Joanna, it is a movie, iow , it isn’t real. Why would you equate a movie (fiction) to something in reality.
Movies often tend to be a mirror of the broader culture or society, so it’s not totally unheard of to use pop culture as a comparison to how people relate to each other in real life.
Thank you, Joanna, for bringing up The Philadelphia Story. I’m a literary/cultural critic and teacher who is getting more and more into cinema now. As my scholarship often deals with gender/sexuality, I’m always pleased to find a book or movie that can help me in my work and my understanding of the way the world works.

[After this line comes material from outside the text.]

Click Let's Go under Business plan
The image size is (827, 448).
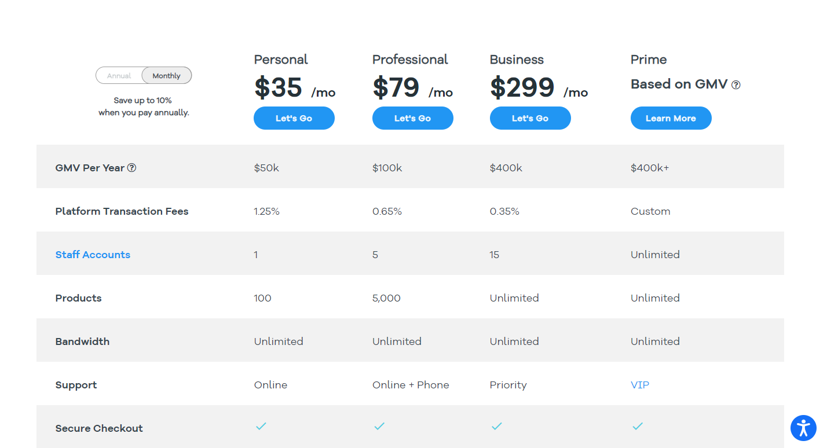pos(530,118)

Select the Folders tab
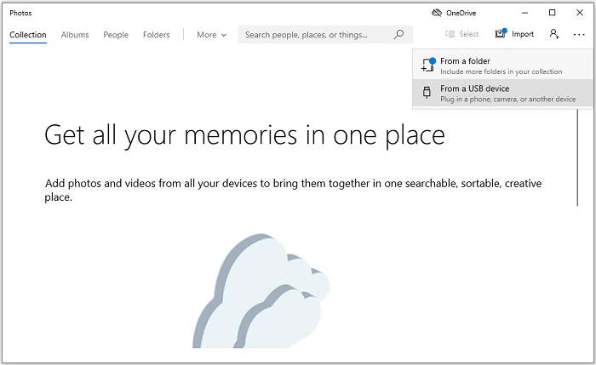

Excellent article, so true! Some men often seek for validation from their daughters and the image of “daddy´s litlle girl”. As I grew up I realized in certain way that I wouldn´t be my dad´s “young wife” (speccially once he got divorced) .
Aagblog —
I’m just curious. Were you still married to this fella when you disregarded his desire to receive a phone call from home every day that he was away on a business trip?
L.
Sounds like you’re entitled yourself wanting him to initiate everything. Have you pushed him away, I think that’s the case most of the time when a man closes himself off. At some point being nice to your wife only makes her resent you more.
Sorry this is 2 years ago, but I must say, thatI love you Danna, platonically. I love my man the other way. (ha ha ha )Thank you …, thank you …. Thank you.
What you wrote was so needed. It is indeed time to stop blaming wives.
Wonderful. Wonderful!!!
Please update this blog. I have really enjoyed reading here
Liz, tell us you are kidding. Men normally don’t want their women to be overbearing, so why the sudden change. When he is at home, he doesn’t want her to nag him, so why now??????
Nagging is different from affection, nagging is trying to manipulate someone into doing something by domination. I tell you do.